I have tried this as well:

Code:
jason@jason-desktop:~$ cat script.sh 
#!/bin/bash



for files in $(diff -r data1 data2/ | awk -F":" '{print $2}'); do

echo $files
done
jason@jason-desktop:~$



I wanted to get the output of the above command and place in a variable for a deletion. This scenario does not work and the machines load goes to high for production.
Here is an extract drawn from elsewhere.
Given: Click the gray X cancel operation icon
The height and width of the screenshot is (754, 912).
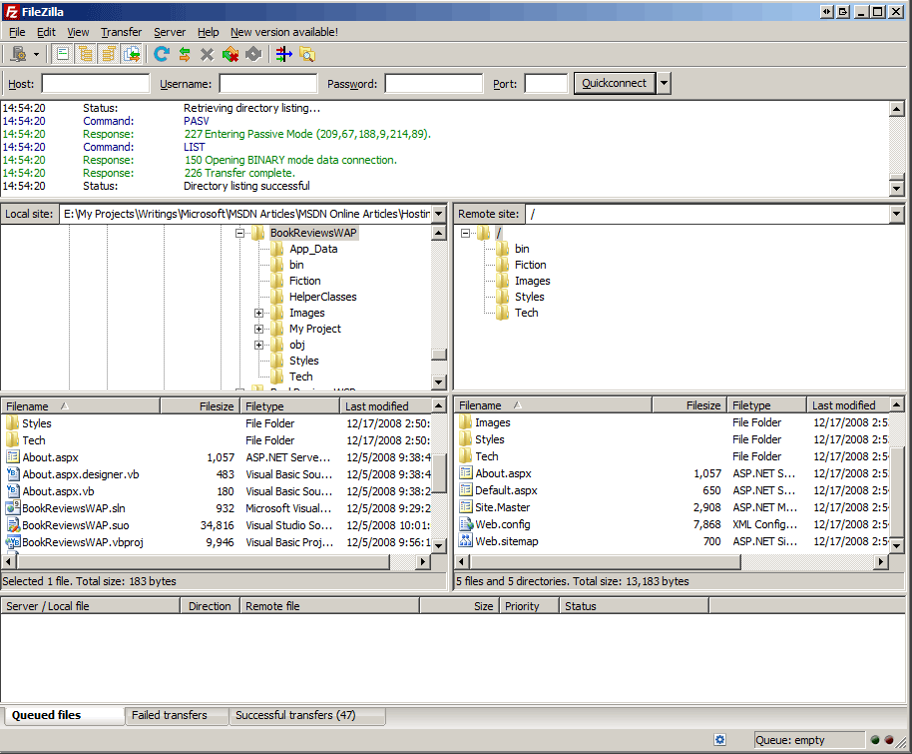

I have also thought of trying a rsync with the delete flag, and I am unsure if this will compare both directories successfully.

Can someone please point me in the right direction as to what commands or scenarios will best accomplish my task.

I have also tried to google this on unix.com as well as the web.

Your support and assistance is greatly appreciated.

Jaysunn

Last edited by jaysunn; 09-24-2009 at 11:56 AM.. Reason: Added O/S
# 2  
Old 09-24-2009
Your solutions don't work because they don't work or because they increase the load too much on the production system?

I would probably test whatever solution on a test pair of directories that you hand build so you can see if the solution is working or not.

If it is a load issue, try using the 'nice' command to lower the priority of your process.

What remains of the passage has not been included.